Permaneceu em mim um carinho por Rosa. Terminado o curso, continuamos nos comunicando pelo Facebook. Eu planejava encontra-la em um café quando fosse a São Paulo. Que pessoa alegre e “da prosa boa”, como diz minha mãe.

Rosa adoeceu. E, ano passado, enquanto eu estava viajando, soube de sua morte. Logo me lembrei de um texto que ela fez na oficina. A proposta era cada participante imaginar que morreria em 24 horas e escrever palavras de despedida.

Queria entregar o texto ao seu filho. Mas voltei de viajem e se passaram duas semanas. Eu estava muito sonolenta, depois descobri que estava grávida. Um dia dormi de tarde no sofá e sonhei com Rosa. Ela me disse, sorrindo, para entregar o texto a Ismael. Acordei num pulo, vasculhei meus arquivos, achei o texto, mandei para o filho enlutado.

Ele me respondeu imediatamente, e emocionado. Estava arrumando as coisas da mãe, e fazia meia hora que havia encontrado o mesmo texto impresso. Disse que ali naquele parágrafo tinha tudo o que ele precisava ouvir dela naquele momento.

É a coisa mais linda e singela seu bilhete de adeus escrito anos antes da partida, quando nem doente estava. Um texto direcionado especialmente ao filho, mas também aos amigos e irmãos. Termina assim: “Foi bom esse tempo aqui, eu gostei, tomara que vocês tenham gostado também.

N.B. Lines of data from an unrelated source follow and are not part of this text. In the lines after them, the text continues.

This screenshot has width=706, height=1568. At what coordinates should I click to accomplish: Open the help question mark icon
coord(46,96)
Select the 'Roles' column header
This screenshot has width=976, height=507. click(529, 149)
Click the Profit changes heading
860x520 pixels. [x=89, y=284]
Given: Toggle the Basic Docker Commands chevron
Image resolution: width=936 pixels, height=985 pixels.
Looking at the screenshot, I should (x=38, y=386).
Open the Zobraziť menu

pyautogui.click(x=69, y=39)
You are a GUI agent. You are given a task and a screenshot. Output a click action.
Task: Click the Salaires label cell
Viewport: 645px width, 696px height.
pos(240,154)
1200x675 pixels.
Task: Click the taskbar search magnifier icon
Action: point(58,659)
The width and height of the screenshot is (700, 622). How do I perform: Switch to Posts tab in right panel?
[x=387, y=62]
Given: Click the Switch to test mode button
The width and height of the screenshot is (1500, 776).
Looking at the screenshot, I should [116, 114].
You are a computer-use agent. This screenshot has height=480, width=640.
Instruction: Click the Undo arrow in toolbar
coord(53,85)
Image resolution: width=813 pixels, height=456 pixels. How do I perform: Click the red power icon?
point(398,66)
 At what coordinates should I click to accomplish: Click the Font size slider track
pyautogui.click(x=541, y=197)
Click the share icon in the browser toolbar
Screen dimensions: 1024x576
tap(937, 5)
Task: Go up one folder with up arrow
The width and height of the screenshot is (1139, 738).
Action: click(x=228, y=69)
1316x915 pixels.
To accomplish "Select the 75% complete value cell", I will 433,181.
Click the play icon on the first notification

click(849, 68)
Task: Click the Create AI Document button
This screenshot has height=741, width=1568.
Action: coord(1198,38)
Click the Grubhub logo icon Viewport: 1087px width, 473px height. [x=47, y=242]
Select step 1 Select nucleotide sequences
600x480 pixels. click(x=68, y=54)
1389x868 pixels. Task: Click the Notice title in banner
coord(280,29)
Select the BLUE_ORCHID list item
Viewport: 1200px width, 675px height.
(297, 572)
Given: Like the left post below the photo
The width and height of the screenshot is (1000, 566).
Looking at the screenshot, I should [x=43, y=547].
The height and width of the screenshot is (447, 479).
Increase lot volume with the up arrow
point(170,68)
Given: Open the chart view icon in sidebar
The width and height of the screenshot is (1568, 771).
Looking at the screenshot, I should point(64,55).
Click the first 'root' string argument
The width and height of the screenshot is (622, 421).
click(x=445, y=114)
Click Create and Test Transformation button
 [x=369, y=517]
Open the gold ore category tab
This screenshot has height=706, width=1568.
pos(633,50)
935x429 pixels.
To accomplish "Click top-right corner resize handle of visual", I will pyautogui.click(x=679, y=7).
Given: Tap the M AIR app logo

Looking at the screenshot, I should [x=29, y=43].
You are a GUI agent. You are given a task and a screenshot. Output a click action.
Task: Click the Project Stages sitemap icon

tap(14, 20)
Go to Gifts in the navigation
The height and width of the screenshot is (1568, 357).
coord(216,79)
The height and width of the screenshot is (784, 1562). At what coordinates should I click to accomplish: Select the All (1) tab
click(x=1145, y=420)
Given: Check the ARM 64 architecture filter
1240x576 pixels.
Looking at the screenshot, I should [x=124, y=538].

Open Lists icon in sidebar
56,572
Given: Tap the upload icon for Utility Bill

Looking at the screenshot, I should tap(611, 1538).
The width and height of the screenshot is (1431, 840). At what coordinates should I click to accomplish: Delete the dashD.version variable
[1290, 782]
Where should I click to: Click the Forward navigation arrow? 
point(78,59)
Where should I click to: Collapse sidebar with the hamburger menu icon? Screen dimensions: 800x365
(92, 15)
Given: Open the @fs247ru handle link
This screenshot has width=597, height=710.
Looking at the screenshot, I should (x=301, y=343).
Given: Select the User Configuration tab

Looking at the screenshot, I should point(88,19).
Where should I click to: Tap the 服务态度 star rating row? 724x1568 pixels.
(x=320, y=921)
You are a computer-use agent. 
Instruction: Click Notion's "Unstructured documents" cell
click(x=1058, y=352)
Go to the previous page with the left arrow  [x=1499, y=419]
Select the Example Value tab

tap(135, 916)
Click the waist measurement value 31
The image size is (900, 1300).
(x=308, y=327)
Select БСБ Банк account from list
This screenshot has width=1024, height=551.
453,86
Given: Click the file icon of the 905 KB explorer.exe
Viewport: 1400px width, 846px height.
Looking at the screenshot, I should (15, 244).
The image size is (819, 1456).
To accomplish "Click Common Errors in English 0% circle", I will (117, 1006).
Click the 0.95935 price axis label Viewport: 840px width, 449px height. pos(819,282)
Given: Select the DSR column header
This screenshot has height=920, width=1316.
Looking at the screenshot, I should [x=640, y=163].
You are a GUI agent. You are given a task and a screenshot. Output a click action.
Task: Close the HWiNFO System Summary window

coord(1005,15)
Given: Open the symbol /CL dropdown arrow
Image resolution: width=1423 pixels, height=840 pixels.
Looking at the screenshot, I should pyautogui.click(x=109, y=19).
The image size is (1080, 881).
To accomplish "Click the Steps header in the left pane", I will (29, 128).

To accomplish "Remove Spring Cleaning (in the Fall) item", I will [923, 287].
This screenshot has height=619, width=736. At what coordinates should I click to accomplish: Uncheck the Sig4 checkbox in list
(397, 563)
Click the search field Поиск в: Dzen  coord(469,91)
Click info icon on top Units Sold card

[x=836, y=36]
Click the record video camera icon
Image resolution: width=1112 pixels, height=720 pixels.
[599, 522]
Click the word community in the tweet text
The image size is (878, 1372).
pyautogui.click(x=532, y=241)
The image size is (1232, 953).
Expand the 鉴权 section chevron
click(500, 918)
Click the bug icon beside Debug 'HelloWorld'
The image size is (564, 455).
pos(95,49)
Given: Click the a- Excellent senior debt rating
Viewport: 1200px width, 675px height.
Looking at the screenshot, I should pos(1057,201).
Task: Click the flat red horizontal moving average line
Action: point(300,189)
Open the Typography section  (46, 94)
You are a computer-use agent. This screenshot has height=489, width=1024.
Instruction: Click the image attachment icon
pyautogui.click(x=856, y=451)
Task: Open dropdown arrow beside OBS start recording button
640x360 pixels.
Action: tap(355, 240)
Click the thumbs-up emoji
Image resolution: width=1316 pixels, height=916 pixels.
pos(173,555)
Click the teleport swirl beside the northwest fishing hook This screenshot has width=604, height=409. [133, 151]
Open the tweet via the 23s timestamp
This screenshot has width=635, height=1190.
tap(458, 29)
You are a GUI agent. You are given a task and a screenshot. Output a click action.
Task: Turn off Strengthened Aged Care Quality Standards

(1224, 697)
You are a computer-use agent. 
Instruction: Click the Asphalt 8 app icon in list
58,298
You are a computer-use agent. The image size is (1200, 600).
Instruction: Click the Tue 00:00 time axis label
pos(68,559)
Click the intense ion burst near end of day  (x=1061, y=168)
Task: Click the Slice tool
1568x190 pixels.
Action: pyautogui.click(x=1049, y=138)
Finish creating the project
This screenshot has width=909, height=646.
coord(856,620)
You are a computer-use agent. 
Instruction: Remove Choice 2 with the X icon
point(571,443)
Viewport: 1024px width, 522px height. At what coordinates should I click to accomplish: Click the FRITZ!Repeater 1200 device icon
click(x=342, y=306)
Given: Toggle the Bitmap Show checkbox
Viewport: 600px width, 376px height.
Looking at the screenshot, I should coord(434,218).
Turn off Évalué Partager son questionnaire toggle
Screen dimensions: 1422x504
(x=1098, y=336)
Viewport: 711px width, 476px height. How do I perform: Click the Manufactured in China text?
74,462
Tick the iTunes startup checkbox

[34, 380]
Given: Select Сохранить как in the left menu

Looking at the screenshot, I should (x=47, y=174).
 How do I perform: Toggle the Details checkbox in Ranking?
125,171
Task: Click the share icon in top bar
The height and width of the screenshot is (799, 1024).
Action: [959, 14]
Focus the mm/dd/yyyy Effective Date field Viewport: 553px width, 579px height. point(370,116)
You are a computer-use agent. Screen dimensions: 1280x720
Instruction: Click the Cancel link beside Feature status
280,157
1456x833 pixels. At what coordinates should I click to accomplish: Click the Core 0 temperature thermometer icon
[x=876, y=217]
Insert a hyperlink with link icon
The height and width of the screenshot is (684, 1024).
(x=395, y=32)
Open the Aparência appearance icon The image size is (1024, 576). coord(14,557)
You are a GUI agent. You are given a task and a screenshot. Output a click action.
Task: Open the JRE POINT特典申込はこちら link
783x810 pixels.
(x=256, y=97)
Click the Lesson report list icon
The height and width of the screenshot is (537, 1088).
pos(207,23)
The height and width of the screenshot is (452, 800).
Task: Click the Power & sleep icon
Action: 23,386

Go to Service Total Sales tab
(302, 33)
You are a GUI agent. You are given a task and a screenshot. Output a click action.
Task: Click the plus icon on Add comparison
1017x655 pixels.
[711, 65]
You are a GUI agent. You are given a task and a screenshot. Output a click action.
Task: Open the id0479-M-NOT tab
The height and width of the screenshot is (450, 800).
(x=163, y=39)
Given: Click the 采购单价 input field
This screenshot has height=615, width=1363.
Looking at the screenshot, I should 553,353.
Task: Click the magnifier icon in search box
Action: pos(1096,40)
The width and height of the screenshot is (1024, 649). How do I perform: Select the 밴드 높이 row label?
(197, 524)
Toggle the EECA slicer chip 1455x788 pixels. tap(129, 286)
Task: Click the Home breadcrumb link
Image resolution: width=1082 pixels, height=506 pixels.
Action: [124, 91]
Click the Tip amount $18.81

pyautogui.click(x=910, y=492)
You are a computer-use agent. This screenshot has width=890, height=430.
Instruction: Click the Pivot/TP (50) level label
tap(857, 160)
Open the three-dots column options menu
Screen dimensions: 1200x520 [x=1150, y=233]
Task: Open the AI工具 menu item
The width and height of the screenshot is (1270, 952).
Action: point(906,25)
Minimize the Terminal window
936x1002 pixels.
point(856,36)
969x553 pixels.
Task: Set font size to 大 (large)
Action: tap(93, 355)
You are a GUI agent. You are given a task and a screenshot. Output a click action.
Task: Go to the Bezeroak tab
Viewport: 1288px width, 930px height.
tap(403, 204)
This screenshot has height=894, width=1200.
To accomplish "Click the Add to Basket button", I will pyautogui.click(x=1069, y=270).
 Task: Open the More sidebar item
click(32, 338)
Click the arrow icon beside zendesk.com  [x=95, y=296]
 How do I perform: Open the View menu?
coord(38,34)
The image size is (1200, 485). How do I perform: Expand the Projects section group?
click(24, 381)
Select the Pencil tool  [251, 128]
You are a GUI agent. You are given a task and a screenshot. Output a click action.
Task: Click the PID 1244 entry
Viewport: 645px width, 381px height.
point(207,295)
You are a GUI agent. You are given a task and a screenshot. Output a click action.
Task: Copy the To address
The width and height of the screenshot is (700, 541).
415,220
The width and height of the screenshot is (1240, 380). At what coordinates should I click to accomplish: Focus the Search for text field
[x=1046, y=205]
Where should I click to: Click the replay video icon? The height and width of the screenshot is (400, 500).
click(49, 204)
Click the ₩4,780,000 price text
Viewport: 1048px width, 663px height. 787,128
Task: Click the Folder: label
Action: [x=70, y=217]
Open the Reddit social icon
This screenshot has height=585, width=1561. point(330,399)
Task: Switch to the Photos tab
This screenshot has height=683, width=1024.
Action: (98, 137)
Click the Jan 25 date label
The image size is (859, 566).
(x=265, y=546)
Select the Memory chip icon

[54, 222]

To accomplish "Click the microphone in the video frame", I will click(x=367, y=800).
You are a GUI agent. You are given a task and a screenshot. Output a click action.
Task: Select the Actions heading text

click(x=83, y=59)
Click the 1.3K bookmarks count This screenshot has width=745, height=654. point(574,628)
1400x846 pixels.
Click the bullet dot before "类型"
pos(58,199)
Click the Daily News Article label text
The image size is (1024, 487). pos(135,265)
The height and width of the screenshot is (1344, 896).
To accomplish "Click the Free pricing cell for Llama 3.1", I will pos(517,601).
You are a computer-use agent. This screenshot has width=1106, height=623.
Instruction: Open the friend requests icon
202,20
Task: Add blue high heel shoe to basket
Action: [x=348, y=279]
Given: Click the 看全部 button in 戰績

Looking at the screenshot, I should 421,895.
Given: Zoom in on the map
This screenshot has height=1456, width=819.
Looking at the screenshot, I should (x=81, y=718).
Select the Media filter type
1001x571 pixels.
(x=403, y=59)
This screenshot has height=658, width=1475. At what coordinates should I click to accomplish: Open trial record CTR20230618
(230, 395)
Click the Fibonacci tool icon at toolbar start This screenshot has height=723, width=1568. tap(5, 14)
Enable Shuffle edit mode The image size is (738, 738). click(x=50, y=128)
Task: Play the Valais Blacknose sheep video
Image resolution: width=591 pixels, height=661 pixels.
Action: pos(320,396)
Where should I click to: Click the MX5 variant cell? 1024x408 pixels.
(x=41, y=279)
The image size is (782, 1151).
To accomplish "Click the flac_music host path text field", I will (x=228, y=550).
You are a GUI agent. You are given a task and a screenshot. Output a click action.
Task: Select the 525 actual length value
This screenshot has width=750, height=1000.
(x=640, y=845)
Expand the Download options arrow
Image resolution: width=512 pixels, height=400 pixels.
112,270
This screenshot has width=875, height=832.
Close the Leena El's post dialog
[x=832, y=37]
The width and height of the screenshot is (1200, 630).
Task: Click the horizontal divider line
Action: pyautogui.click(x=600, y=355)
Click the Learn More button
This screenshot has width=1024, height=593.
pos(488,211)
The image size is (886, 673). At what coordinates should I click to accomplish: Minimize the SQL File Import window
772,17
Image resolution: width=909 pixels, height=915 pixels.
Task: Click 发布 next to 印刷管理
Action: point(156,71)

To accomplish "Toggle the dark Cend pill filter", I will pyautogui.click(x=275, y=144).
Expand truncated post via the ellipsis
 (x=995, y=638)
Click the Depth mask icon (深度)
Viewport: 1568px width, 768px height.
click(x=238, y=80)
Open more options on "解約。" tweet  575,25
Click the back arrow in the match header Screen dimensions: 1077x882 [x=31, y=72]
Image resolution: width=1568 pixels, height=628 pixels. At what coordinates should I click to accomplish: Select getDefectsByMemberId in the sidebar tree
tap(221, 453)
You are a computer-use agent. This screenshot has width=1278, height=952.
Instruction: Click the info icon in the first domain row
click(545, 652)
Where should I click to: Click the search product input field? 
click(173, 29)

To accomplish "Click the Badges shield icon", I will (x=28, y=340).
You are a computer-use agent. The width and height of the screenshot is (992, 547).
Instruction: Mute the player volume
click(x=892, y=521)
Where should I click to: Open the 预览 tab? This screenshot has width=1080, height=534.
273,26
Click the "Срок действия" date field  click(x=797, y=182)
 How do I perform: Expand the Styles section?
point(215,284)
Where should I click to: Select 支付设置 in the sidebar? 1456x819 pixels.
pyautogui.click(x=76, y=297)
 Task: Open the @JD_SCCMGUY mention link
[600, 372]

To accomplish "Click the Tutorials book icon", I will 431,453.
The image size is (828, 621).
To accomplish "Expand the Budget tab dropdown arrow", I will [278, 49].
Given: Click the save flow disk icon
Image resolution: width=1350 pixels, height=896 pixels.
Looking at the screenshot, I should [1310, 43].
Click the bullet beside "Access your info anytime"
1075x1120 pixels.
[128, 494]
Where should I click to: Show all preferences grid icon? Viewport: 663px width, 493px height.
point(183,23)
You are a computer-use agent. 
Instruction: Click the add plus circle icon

Fui!”.

“Gostar” da vida é diferente, maior e mais bonito do que o etéreo “ser feliz”. Você entende o que digo?

No dia 4 de março desse ano, perto do meio dia, meu filho nasceu e eu falei pra ele: “oi, meu amor, eu sou sua mãe, espero que você goste muito de viver”. Um nome que cogitei para Antônio, se fosse menina, foi Rosa.

*
Quando recebi o convite para publicar este texto no Vamos “Falar sobre o Luto?” perguntei ao Ismael, filho da Rosa, se ele autorizaria a publicação do bilhete de despedida que a mãe escreveu. Ele respondeu sim, aqui compartilho o texto na íntegra:

ADEUS
Filho, no começo vai ser difícil, mas você vai se acostumar a me ver nas lembranças. As fotos serão ainda mais importantes, e tenho certeza de que você vai ajudar seu pai a se acostumar também. Espero que isso os aproxime mais um pouco. Amiga Sá, você encontrará alguém para ajudá-la com o site e o fórum, não tema. Por favor, guarde minha coleção do JD e distribua para quem você acha que merece. Os filmes que lhe faltam, agora são seus, e os autógrafos também. Queridos irmãos e amigos, a viagem foi boa e a companhia também. Foi bom esse tempo aqui, eu gostei, tomara que vocês tenham gostado também. Fui!